Look, love your pet as much as you like. Just don’t expect me to take to the furries you have seemingly adopted=own as family members. I don’t dislike animals, in fact if I wasn’t so allergic I’d probably at least pet a cat or a dog, a time or two. When I see them in somebody’s house I talk nice to the critters, be they hamster or pooch. I’m just not all that enthusiastic about the whole pet thing, sorry.
But you do you, that’s fine with me.
What isn’t fine with me is seeing all the dogs I do in retail spaces these days. Sorry, but keep your dog out of Barnes and Noble, my local Quick Check, the Stop & Shop (yes, all places I have seen folks bringing their dogs in the past two months) and certainly, out of the restaurant where I am eating. Sorry, but if you became so attached to your pooch during the pandemic, if you really can’t get out of the house without your cat clutched in your purse, if you really don’t feel complete unless your pet is by your side, in your lap, poking their head out of your laptop, don’t go out then.
I don’t need to share in your need/adoration/selfishness in an indoor space.
Outside, yeah have at it, although at least leash the critter, ok? Did I ever tell you about the time my girl and I were picnicking in Golden Gate Park (yes, I do get around further afield than New Jersey) and an unleashed dog, sauntering the green pathways of the park with his owner, scampered over to take half of my sandwich? I don’t blame the pooch, this was a dog, he’s going on instinct, my sammy looked yummy, why not go and grab it? And God knows, I’ll share a meal with any creature who might be hungry. But this intrusion was on the pet owner who didn’t have the smarts to leash her dog but did have the temerity (thank you Gary Gulman Bing Videos) to call over to us with a, “Oh, don’t worry, he’s harmless, he’s just saying hi.”
Um…
I found this article recently: Fake service dogs hurt credibility of real service dogs, harm users where people are actually going out and about with fake service dogs, a sure detriment to humans who actually need a service dog and the pet who is trained for that service. (And sorry, even here I have to call foul in some instances. I am not talking about blind folks or those with mobility problems; yes, in these cases I see the need for a cane, kindness from others, as well as service animals. It’s the preponderance of folks claiming they need emotional support animals that make me wonder…really, how weak are we getting?) But going out with a pet that you simply consider your service animal, when it is not actually trained to be one, simply because you think you need one, is a pure sign of selfishness, sorry.
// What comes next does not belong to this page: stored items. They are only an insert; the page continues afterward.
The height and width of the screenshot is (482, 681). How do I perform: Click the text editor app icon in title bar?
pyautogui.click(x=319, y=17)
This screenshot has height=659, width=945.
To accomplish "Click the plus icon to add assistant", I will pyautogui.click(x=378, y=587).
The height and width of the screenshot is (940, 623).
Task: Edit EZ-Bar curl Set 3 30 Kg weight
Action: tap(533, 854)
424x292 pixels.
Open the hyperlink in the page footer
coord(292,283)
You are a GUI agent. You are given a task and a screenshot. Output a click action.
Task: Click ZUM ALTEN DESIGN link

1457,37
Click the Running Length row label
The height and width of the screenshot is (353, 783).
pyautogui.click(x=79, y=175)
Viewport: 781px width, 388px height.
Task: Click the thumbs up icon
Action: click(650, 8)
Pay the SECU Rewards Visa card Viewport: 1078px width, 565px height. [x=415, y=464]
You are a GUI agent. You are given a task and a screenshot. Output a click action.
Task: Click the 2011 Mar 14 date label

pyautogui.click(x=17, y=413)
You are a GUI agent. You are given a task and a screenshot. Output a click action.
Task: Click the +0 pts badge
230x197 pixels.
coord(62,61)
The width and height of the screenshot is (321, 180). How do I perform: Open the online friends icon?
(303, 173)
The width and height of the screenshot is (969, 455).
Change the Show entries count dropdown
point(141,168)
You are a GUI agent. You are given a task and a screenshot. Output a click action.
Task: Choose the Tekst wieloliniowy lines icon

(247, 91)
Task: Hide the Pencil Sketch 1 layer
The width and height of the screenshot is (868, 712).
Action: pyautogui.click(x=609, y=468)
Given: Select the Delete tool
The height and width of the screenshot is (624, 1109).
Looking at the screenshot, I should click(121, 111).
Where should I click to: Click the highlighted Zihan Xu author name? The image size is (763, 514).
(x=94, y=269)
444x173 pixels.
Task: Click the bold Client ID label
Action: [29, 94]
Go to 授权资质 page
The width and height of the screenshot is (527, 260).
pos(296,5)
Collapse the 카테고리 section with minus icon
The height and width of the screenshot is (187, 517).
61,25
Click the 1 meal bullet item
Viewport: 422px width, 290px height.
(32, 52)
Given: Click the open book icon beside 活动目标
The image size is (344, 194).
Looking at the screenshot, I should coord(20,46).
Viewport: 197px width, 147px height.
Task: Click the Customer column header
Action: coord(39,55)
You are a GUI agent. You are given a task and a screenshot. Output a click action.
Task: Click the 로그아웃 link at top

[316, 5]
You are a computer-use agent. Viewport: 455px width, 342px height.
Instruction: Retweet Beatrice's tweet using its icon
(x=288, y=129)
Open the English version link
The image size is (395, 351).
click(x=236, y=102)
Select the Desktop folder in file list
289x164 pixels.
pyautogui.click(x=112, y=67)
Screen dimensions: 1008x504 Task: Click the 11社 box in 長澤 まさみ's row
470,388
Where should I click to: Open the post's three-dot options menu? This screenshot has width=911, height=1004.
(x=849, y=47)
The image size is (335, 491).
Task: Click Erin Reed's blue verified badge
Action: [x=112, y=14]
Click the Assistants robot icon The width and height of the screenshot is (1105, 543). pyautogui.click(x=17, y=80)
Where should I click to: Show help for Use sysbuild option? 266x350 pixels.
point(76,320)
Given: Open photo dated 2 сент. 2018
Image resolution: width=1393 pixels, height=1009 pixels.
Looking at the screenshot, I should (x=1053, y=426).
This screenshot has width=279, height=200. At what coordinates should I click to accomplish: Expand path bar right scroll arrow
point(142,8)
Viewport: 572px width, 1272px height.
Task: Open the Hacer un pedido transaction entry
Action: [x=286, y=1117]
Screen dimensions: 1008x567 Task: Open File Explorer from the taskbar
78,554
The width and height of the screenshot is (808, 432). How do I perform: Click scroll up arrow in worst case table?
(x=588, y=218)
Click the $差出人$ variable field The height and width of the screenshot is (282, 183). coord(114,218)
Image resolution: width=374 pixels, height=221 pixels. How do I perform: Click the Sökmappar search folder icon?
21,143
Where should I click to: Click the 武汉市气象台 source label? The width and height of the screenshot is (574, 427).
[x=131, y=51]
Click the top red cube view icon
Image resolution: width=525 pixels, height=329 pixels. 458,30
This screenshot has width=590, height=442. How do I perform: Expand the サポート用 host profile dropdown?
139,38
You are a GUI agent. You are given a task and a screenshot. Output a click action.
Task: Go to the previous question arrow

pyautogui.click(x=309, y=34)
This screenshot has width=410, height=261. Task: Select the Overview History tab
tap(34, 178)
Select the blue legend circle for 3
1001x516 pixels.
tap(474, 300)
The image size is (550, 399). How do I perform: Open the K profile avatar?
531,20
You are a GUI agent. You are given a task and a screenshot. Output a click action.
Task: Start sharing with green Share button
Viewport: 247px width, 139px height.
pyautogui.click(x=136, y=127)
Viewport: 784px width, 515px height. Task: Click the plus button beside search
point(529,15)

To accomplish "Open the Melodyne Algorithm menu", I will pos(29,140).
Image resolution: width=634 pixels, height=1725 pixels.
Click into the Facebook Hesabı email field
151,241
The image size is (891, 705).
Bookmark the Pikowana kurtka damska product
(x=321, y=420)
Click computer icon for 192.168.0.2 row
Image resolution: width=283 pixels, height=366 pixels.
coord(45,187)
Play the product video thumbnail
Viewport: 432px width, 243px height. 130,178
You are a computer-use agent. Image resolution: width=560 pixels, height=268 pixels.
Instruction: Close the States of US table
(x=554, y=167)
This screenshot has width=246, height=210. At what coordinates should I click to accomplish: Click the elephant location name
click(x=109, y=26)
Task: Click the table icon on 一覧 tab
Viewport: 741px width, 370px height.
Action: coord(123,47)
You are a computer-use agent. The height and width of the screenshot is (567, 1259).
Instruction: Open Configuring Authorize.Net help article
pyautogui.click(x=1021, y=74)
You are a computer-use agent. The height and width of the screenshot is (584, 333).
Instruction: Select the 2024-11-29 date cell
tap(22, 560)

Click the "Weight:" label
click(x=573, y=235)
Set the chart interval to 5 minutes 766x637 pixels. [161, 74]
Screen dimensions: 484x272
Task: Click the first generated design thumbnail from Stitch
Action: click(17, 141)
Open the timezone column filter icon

At the top of this piece, you see a picture my girl took when she passed an animal clinic in NJ. At first, she thought it was advertising psycho-dog therapy (as if aqua and physio for animals aren’t suspect enough to me). But her reading the sign wrong speaks to what I truly believe so many would consider these days for our pets…that they could use some sort of mental or emotional therapy. Or speaks to what I have always suspected, that while dogs could very well be psycho just like us humans, really, we got them beat by a mile.